Paco Ignacio Taibo II aseguró que a principios del año parecía posible alcanzar las ventas del 2019, donde la editorial alcanzó una facturación de más de 270 millones de pesos por casi 3 millones de libros vendidos; sin embargo, no alcanzaron esa cifra y cierran 2022 con una facturación de 222 millones 514 mil pesos y 2 millones 982 ejemplares vendidos, según los datos ofrecidos por Antonio Hernández Estrella, subgerente de comercialización.
Taibo dijo que las librerías de Educal arrojaron un aumento del 40 % respecto a los años anteriores, que con los Librobuses visitaron 559 municipios, la mayoría de los cuales no cuentan con librerías, y que en tan solo cinco operaciones, a partir de septiembre, tuvieron grandes éxitos.

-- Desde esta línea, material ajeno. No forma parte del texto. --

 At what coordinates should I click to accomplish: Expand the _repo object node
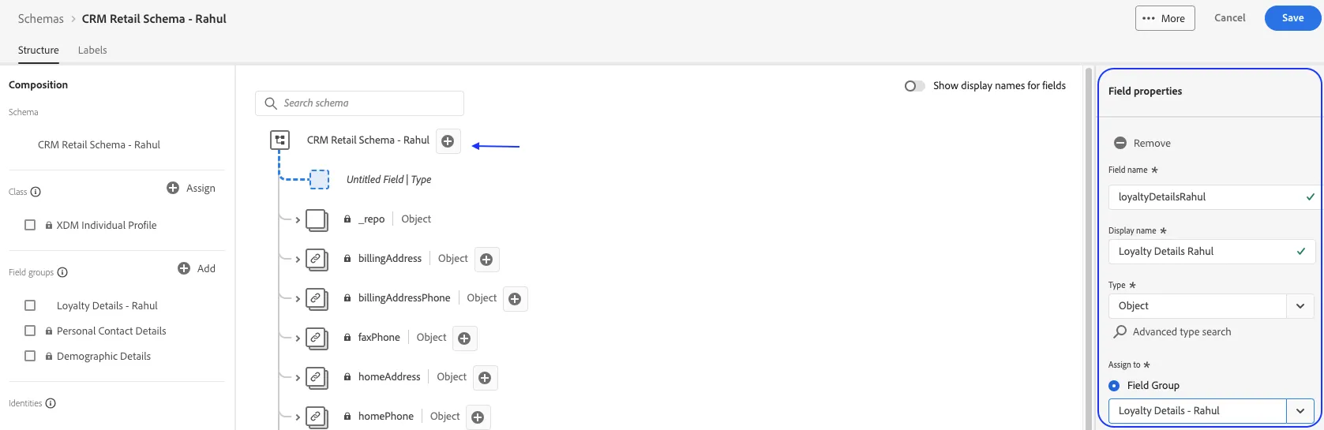tap(298, 220)
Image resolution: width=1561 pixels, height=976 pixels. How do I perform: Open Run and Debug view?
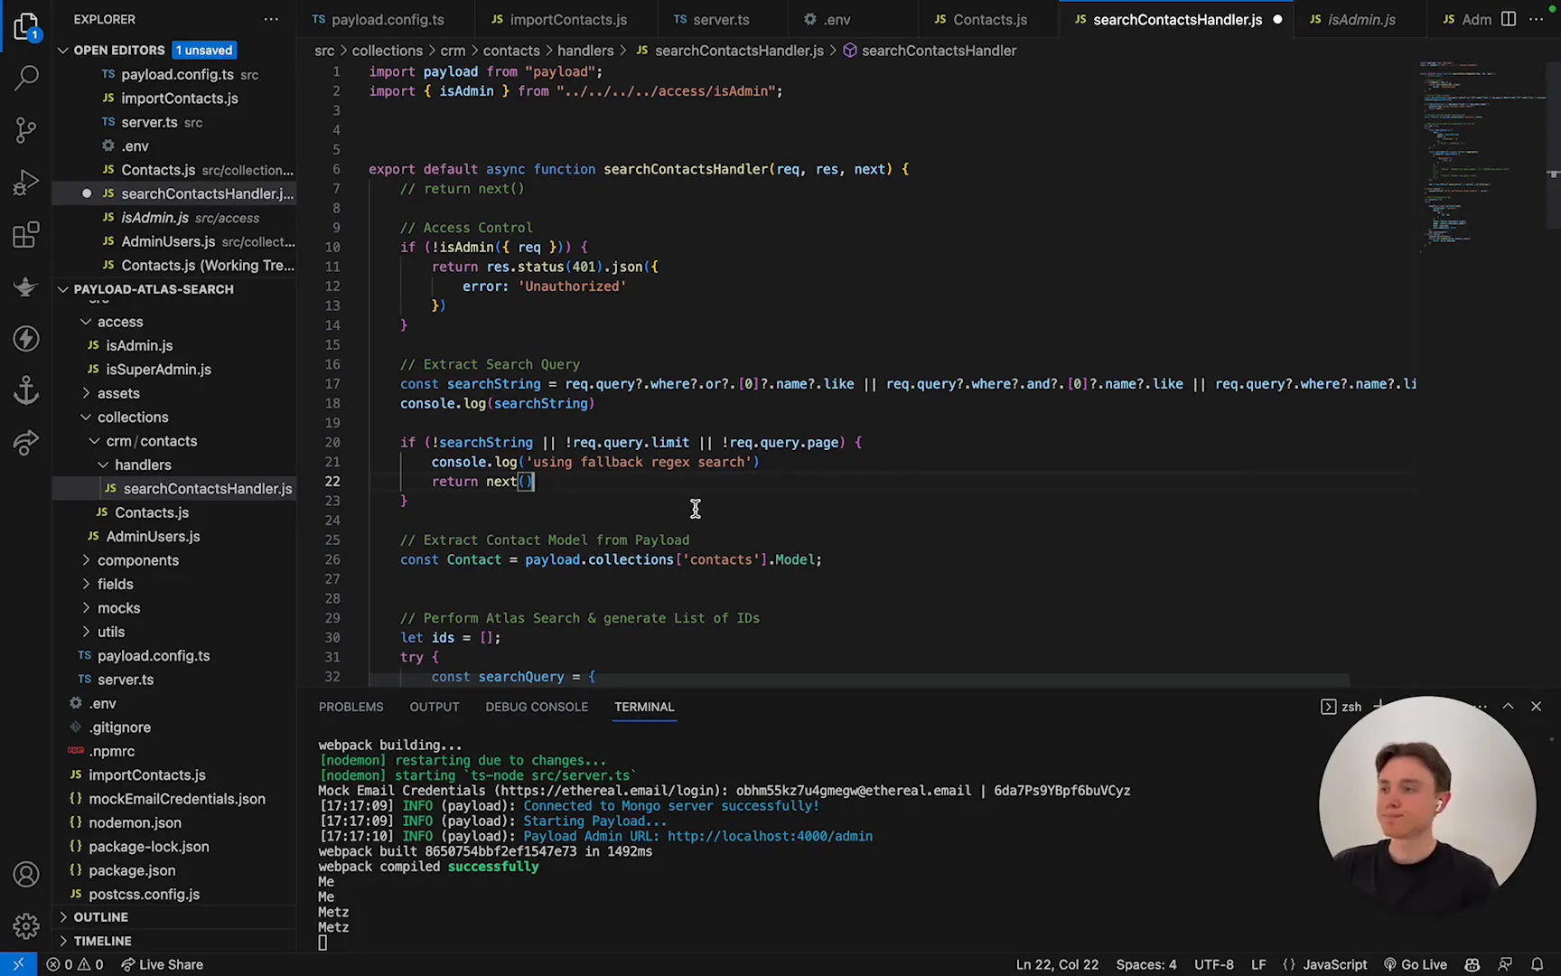tap(26, 183)
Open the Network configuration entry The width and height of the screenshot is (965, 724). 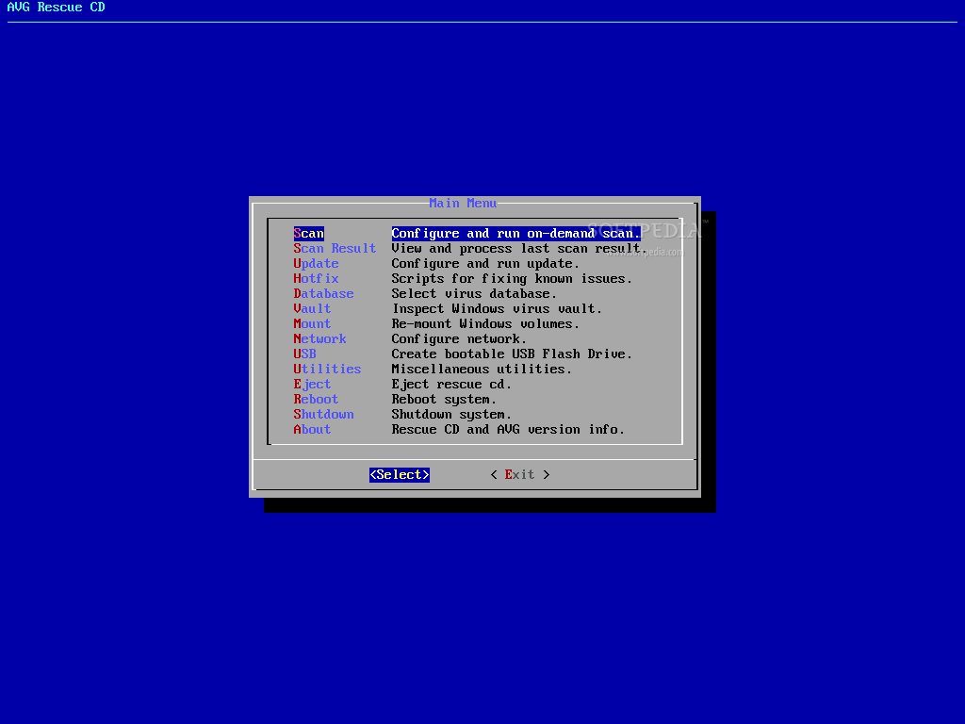click(320, 338)
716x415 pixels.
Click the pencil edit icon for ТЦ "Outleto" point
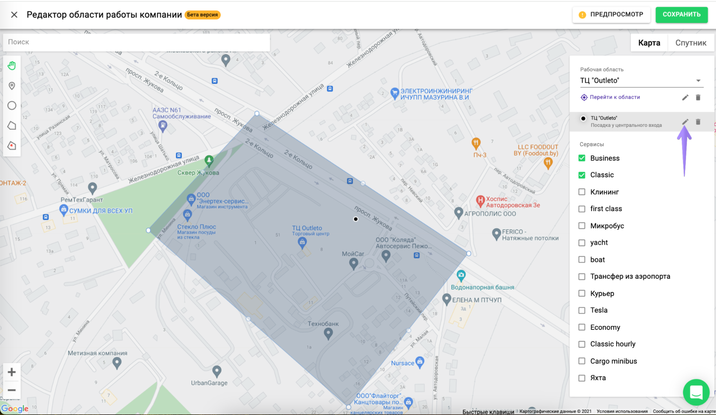[x=685, y=122]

Sin embargo, el funcionario reconoció que hay “carencias y debilidades” en el aparato FCE-Educal-DGP, como es “la eterna demora” de la fusión formal de las tres dependencias, los presupuestos deficitarios para 2023, la crisis de la filial en Perú, las debilidades de distribución en España, la necesidad de producción de miles de libros para abastecer las salas y clubes de lectura y “la debilidad financiera” de una cuarta parte de las librerías.